Se in alcuni fra i più rilevanti paesi dell’Unione europea la materia dei licenziamenti risulta ispirata a criteri regolatori quali quelli che sono stati, sia pur sommariamente, richiamati, ne consegue  che l’argomento “europeo”, modulato sul consueto ritornello “aboliamo la reintegrazione per allinearci all’Europa”, può essere agevolmente respinto. Si può anzi aggiungere, per completare il quadro, che proprio in tempi recenti la Confederazione europea dei sindacati si è fatta promotrice di una proposta di regolamentazione dei licenziamenti individuali, destinata nelle intenzioni a costituire la base di una futura direttiva UE in proposito, che, pur non escludendo la possibilità di colpire un licenziamento illegittimo con una misura di carattere economico, pone in primo piano il valore della sanzione della reintegrazione nel posto di lavoro [1]. La circostanza conferma che l’aspirazione al ripristino del rapporto di lavoro travolto da un licenziamento ingiustificato non soltanto è largamente diffusa nella coscienza dei movimenti sindacali dei paesi più diversi, ma costituisce un tratto permanente della loro azione rivendicativa. Ne risulta smentita, al tempo stesso, la tesi del carattere anacronistico della reintegrazione. Essa, d’altro canto, potrebbe avere senso se chi la propone, come è solita fare la Confindustria, avesse in qualche momento giudicato adeguato ai tempi l’istituto in questione: quando invece è a tutti noto che le contestazioni al riguardo  cominciarono prima ancora che lo Statuto dei lavoratori entrasse in vigore. D’altronde, se con affermazioni del genere ci si volesse limitare a sostenere che le regole dello Statuto sono invecchiate, e per questo stesso meritevoli di superamento, sarebbe fin troppo facile replicare che il principio americano dell’employment-at-will (ovvero della libertà di licenziamento senza giusta causa) è sicuramente assai più datato, risalendo addirittura ai primi del novecento.

 

Le altre contestazioni nei confronti dell’art. 18

Una seconda contestazione comunemente rivolta alla nostra disciplina dei licenziamenti individuali si fonda sul cosiddetto “effetto soglia”, che da essa sarebbe indotto, ed è all’origine di una delle tre ipotesi di deroga all’applicazione dell’art. 18 proposte dal governo. Trattandosi di una normativa applicabile soltanto nelle unità produttive con più di quindici dipendenti, in altre parole, ne deriverebbe un disincentivo all’ampliamento dell’occupazione una volta raggiunta la fatidica soglia: donde la tesi del rapporto di causa ed effetto fra le regole in materia ed il fenomeno del “nanismo imprenditoriale”. Quantunque si tratti di una critica periodicamente riproposta, essa non perde i tratti tipici dell’affermazione di puro buon senso, non corroborata da riscontri empirici in grado di offrirne almeno una parvenza di dimostrazione. Non è il caso, naturalmente, di ripetere le critiche rivolte a questo specifico profilo del disegno di legge delega sul fascicolo di gennaio della Rivista; vale la pena, piuttosto, mettere a fuoco un paio di argomenti che appaiono assenti dalla discussione corrente.
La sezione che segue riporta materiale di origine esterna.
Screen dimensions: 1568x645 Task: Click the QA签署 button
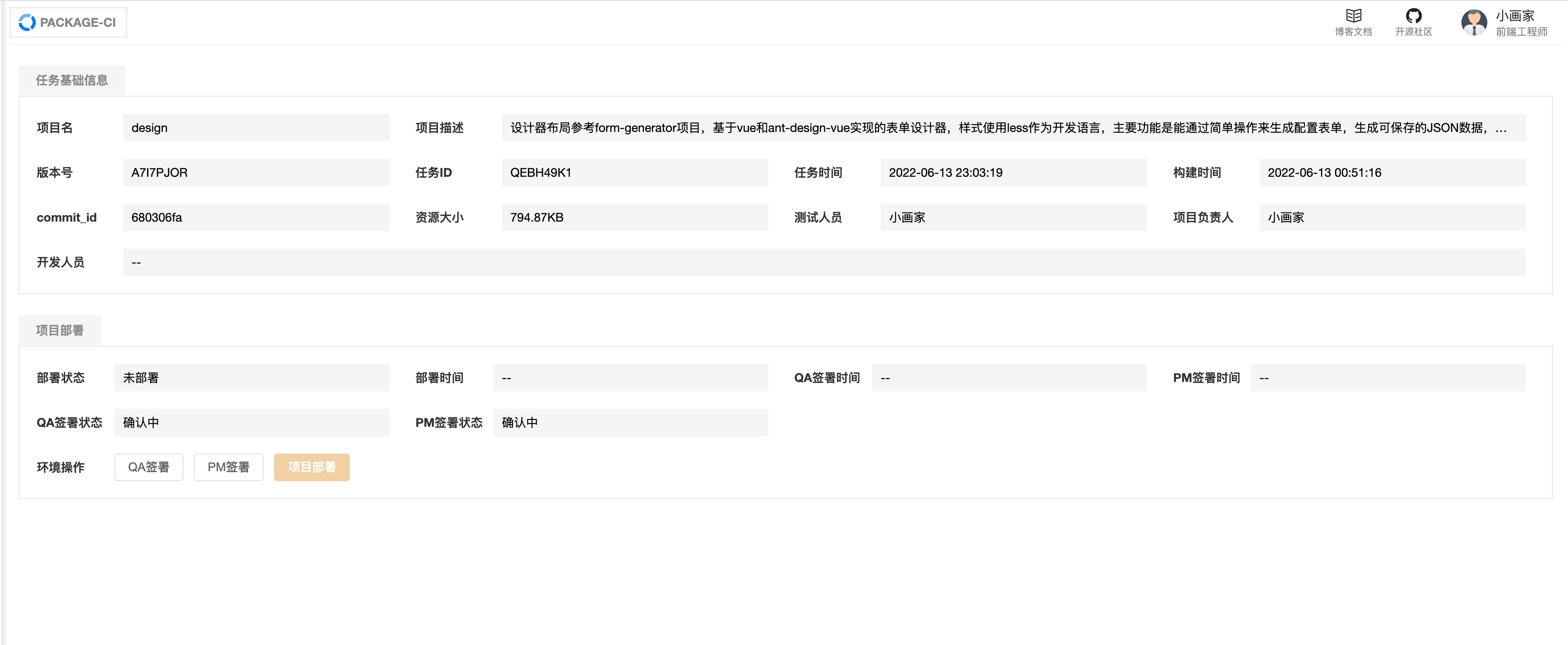click(x=148, y=467)
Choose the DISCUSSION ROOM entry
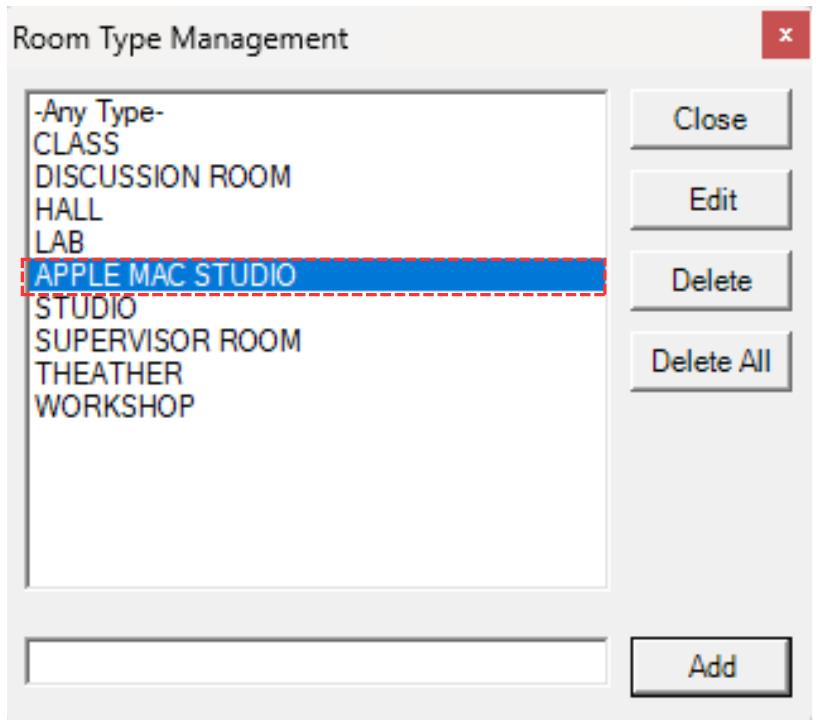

La questione del rapporto fra soglie proprie della legislazione del lavoro e dimensioni dell’impresa, invero, andrebbe affrontata con più precisa cognizione dei suoi contorni effettivi. Ragionando in termini astratti, ad esempio, si può certamente sostenere che siano proprio le regole in materia di licenziamento a scoraggiare la propensione delle imprese ad assumere; muovendosi sullo stesso piano, d’altra parte, non vi sarebbero difficoltà ad argomentare, almeno con pari dignità, una tesi del tutto diversa: attribuendo il fenomeno del “nanismo imprenditoriale” a caratteristiche intrinseche al tipo di produzione, che determinano la dimensione dell’impresa, unitamente ad altri condizionamenti di carattere tecnico-economico, in misura ben più decisiva. Se poi dall’astratto, dai modelli teorici, si volesse passare al concreto, ovvero ai dati normativo-istituzionali reali, ci si accorgerebbe che è proprio la seconda ipotesi a risultare fondata, ed anzi incontestabile, quanto meno con riguardo alle imprese artigiane: in questo caso, infatti, è la legge-quadro del 1985 (un complesso di regole, si badi bene, di diritto commerciale e non di diritto del lavoro) a fissare, ragionevolmente del resto, il limite massimo di dipendenti, differenziato per tipologia di produzione, che ciascuna impresa è tenuta a non superare per non perdere la qualifica di artigiana (ed i benefici connessi).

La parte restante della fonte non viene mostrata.